Problem to work on
Beginning with the line that contains "Task: Open the Control iD footer link", transcribe every line through the end of the entries exactly as written, and reproduce nothing else.

Material supplied
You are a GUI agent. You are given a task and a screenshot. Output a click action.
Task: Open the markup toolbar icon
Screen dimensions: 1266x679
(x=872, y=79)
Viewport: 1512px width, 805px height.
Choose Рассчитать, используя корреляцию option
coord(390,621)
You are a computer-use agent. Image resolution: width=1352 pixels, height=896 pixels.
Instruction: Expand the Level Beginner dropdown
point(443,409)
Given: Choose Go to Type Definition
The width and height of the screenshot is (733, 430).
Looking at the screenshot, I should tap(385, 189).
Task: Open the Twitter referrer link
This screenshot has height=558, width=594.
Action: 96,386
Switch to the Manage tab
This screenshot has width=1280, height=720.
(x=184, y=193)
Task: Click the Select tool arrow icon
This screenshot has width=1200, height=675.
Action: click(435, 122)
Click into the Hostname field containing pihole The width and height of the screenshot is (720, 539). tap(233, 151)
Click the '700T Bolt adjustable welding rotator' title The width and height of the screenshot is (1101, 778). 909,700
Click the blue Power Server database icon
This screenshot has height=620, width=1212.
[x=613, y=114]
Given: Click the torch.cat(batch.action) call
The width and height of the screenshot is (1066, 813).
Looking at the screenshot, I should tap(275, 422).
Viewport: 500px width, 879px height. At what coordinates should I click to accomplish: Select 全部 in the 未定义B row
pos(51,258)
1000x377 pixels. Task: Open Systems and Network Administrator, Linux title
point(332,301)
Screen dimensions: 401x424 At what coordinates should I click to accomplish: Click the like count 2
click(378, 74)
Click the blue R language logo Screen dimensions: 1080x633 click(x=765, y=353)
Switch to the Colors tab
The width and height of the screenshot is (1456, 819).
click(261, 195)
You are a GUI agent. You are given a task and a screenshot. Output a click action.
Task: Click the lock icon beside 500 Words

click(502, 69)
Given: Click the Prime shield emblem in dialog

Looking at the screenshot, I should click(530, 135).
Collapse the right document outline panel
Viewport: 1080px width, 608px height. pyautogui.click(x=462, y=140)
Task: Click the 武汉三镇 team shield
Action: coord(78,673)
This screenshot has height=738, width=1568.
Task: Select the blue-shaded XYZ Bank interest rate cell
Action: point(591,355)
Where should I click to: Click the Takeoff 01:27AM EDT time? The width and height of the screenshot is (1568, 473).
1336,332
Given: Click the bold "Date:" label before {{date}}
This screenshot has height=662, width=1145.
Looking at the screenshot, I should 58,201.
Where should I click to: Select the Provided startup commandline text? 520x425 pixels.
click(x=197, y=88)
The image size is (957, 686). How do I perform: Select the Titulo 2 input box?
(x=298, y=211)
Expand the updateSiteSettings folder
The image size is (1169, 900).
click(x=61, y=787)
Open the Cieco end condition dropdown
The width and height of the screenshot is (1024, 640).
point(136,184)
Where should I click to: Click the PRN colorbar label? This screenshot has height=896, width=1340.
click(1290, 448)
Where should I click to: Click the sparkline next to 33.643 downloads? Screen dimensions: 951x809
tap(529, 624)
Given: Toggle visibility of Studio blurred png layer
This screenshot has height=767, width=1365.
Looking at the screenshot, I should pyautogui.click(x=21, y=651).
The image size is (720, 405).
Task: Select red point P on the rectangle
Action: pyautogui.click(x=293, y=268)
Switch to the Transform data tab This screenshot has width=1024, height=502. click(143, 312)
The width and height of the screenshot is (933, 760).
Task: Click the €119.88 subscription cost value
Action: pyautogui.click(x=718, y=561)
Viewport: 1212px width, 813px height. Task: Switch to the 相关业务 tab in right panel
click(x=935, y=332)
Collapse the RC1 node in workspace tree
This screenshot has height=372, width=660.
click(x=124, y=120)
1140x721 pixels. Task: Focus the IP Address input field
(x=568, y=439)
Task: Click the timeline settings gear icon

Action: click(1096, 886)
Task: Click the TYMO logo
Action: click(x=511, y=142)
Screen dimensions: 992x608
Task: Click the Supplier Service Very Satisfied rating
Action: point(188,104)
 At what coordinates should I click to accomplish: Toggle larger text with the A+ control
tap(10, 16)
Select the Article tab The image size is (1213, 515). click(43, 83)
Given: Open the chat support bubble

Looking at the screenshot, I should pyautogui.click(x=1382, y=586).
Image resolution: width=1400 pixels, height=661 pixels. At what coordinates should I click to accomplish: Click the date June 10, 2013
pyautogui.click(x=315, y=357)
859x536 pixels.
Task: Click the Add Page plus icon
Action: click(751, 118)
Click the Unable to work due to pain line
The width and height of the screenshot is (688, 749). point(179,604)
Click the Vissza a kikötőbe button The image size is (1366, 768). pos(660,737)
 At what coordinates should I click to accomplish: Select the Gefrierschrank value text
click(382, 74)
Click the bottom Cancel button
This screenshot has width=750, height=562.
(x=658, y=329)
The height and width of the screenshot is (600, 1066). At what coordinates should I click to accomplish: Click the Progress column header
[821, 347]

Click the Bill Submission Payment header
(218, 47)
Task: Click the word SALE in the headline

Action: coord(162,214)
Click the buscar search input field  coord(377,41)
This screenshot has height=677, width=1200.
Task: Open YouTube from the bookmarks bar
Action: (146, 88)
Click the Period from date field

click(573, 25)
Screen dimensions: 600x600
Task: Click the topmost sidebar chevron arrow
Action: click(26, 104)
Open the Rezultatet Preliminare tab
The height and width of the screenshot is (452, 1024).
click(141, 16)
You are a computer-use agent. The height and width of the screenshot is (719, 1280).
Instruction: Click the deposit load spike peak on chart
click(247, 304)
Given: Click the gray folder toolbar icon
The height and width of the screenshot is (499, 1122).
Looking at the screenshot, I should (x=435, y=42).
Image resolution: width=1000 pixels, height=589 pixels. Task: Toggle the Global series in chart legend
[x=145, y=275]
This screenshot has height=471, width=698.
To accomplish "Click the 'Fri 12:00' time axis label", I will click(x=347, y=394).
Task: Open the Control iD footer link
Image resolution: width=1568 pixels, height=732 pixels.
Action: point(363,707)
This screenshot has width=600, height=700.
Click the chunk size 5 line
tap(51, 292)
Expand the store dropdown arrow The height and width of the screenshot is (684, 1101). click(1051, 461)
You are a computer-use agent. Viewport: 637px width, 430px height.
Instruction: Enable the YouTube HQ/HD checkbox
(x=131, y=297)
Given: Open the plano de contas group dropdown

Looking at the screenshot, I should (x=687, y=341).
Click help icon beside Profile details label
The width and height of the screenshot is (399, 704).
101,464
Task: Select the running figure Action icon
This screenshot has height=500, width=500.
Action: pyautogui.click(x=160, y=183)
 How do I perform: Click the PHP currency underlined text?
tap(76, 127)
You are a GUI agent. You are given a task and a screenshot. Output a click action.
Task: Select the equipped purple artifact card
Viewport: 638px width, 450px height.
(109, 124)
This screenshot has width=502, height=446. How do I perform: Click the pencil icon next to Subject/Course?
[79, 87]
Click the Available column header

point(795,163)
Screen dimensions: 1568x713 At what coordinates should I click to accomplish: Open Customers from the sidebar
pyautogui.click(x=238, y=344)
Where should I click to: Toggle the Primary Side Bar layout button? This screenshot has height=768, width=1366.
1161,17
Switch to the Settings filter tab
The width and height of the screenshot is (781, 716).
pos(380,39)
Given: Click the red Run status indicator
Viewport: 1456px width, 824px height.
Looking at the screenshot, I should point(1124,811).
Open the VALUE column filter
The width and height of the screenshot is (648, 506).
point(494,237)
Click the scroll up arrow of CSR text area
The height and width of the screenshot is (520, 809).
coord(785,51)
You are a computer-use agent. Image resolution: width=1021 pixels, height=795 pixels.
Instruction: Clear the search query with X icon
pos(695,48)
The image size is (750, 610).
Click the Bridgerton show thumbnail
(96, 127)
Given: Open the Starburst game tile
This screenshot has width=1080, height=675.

Result for this task
Task: Open the Control iD footer link
Image resolution: width=1568 pixels, height=732 pixels.
Action: point(363,707)
This screenshot has width=600, height=700.
Click the chunk size 5 line
tap(51, 292)
Expand the store dropdown arrow The height and width of the screenshot is (684, 1101). click(1051, 461)
You are a computer-use agent. Viewport: 637px width, 430px height.
Instruction: Enable the YouTube HQ/HD checkbox
(x=131, y=297)
Given: Open the plano de contas group dropdown

Looking at the screenshot, I should (x=687, y=341).
Click help icon beside Profile details label
The width and height of the screenshot is (399, 704).
101,464
Task: Select the running figure Action icon
This screenshot has height=500, width=500.
Action: pyautogui.click(x=160, y=183)
 How do I perform: Click the PHP currency underlined text?
tap(76, 127)
You are a GUI agent. You are given a task and a screenshot. Output a click action.
Task: Select the equipped purple artifact card
Viewport: 638px width, 450px height.
(109, 124)
This screenshot has width=502, height=446. How do I perform: Click the pencil icon next to Subject/Course?
[79, 87]
Click the Available column header

point(795,163)
Screen dimensions: 1568x713 At what coordinates should I click to accomplish: Open Customers from the sidebar
pyautogui.click(x=238, y=344)
Where should I click to: Toggle the Primary Side Bar layout button? This screenshot has height=768, width=1366.
1161,17
Switch to the Settings filter tab
The width and height of the screenshot is (781, 716).
pos(380,39)
Given: Click the red Run status indicator
Viewport: 1456px width, 824px height.
Looking at the screenshot, I should point(1124,811).
Open the VALUE column filter
The width and height of the screenshot is (648, 506).
point(494,237)
Click the scroll up arrow of CSR text area
The height and width of the screenshot is (520, 809).
coord(785,51)
You are a computer-use agent. Image resolution: width=1021 pixels, height=795 pixels.
Instruction: Clear the search query with X icon
pos(695,48)
The image size is (750, 610).
Click the Bridgerton show thumbnail
(96, 127)
Given: Open the Starburst game tile
This screenshot has width=1080, height=675.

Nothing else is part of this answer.